_THE TASK_
Emit only the lines from the line containing "Task: Open the three-dot" through the last line of the entries, unchanged.

[Saved entries]
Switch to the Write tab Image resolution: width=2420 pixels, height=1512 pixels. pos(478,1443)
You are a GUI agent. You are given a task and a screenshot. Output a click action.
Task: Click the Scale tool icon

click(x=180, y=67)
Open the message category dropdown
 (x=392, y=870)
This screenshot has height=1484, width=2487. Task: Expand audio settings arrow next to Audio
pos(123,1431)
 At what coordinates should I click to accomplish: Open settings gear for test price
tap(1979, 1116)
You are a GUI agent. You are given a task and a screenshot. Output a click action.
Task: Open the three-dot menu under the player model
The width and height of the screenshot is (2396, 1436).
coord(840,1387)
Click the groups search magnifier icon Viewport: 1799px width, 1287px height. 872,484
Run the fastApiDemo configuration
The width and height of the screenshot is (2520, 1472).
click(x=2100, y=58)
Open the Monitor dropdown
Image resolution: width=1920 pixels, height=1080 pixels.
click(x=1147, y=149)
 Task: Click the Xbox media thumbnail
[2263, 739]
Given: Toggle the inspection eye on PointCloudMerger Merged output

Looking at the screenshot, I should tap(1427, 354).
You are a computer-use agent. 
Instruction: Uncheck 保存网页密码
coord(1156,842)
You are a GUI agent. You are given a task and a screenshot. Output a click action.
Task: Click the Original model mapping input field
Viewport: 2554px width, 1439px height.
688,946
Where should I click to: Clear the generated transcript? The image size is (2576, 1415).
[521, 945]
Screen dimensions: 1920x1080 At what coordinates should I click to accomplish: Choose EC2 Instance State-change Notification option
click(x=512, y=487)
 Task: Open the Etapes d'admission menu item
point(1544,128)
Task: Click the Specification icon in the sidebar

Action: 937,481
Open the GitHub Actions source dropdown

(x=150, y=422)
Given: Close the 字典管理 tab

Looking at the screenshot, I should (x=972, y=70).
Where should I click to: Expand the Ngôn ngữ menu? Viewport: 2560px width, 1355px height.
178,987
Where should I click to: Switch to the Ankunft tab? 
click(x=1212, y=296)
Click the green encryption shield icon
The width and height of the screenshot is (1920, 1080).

_WORKED SOLUTION_
Task: Open the three-dot menu under the player model
The width and height of the screenshot is (2396, 1436).
coord(840,1387)
Click the groups search magnifier icon Viewport: 1799px width, 1287px height. 872,484
Run the fastApiDemo configuration
The width and height of the screenshot is (2520, 1472).
click(x=2100, y=58)
Open the Monitor dropdown
Image resolution: width=1920 pixels, height=1080 pixels.
click(x=1147, y=149)
 Task: Click the Xbox media thumbnail
[2263, 739]
Given: Toggle the inspection eye on PointCloudMerger Merged output

Looking at the screenshot, I should tap(1427, 354).
You are a computer-use agent. 
Instruction: Uncheck 保存网页密码
coord(1156,842)
You are a GUI agent. You are given a task and a screenshot. Output a click action.
Task: Click the Original model mapping input field
Viewport: 2554px width, 1439px height.
688,946
Where should I click to: Clear the generated transcript? The image size is (2576, 1415).
[521, 945]
Screen dimensions: 1920x1080 At what coordinates should I click to accomplish: Choose EC2 Instance State-change Notification option
click(x=512, y=487)
 Task: Open the Etapes d'admission menu item
point(1544,128)
Task: Click the Specification icon in the sidebar

Action: 937,481
Open the GitHub Actions source dropdown

(x=150, y=422)
Given: Close the 字典管理 tab

Looking at the screenshot, I should (x=972, y=70).
Where should I click to: Expand the Ngôn ngữ menu? Viewport: 2560px width, 1355px height.
178,987
Where should I click to: Switch to the Ankunft tab? 
click(x=1212, y=296)
Click the green encryption shield icon
The width and height of the screenshot is (1920, 1080).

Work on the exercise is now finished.